Are We Getting Enough Capabilities with Self Assembly, Directed Assembly and Pick And Place to Kluge together Molecular Manufacturing ?

We are looking at faster computing developments based on recent breakthroughs. There are now several ways that we can get computing down to 1-2 nanometer feature or element size. These manufacturing methods could be scaled up and delivering computer hardware products within 4-10 years. Many thought that computer hardware might permanently stall at 10-20 nanometer feature sizes. Now it seems that 1-2 nanometers is certain within 10 years. 100-400 times smaller in area and 1000-16,000 smaller in volume.
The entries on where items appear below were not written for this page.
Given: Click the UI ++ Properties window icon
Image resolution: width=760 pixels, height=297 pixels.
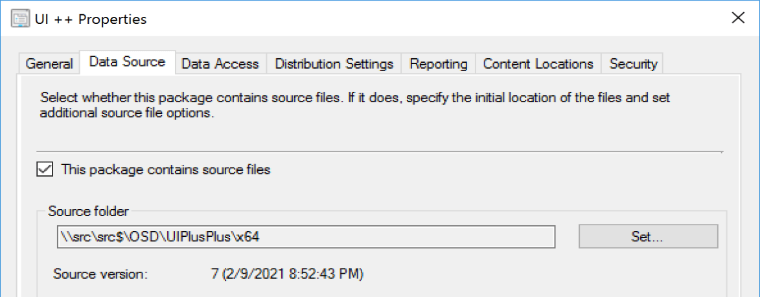Looking at the screenshot, I should point(19,19).
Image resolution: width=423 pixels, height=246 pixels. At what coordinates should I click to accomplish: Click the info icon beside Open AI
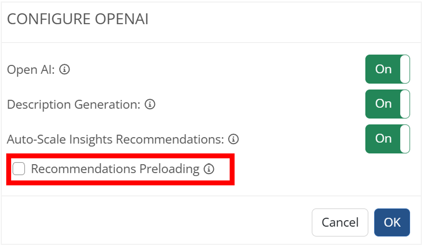[x=64, y=69]
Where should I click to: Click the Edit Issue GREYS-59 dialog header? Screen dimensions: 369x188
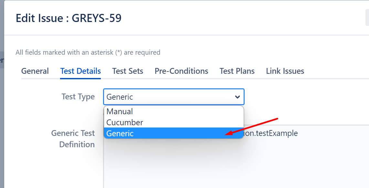point(69,18)
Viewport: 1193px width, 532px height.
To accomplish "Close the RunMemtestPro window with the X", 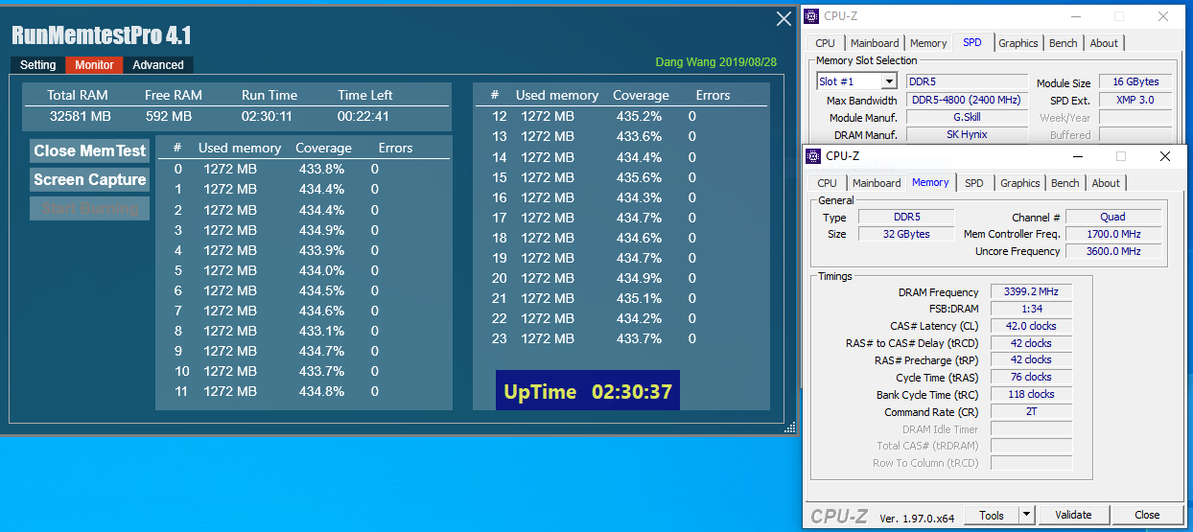I will (784, 19).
1. The self assembly of 10-100 terabit per square inch magnetic memory. They have self assembled several square centimeters and the process appears to be compatible with current computer chip fabrication processes. They seem confident in adapting the self assembling process to produce photonic and computing elements.

2. The room temperature quantum dots based on dangling silicon bonds.

3. More durable and higher density nano-imprinting is working at 13 nanometer features and they seem confident about going to 1-2 nanometers.

4. Oxide Nanoelectronics on Demand (University of Pittsburgh)

Electronic confinement at nanoscale dimensions remains a central means of science and technology. We demonstrate nanoscale lateral confinement of a quasi–two-dimensional electron gas at a lanthanum aluminate–strontium titanate interface. Control of this confinement using an atomic force microscope lithography technique enabled us to create tunnel junctions and field-effect transistors with characteristic dimensions as small as 2 nanometers. These electronic devices can be modified or erased without the need for complex lithographic procedures. Our on-demand nanoelectronics fabrication platform has the potential for widespread technological application.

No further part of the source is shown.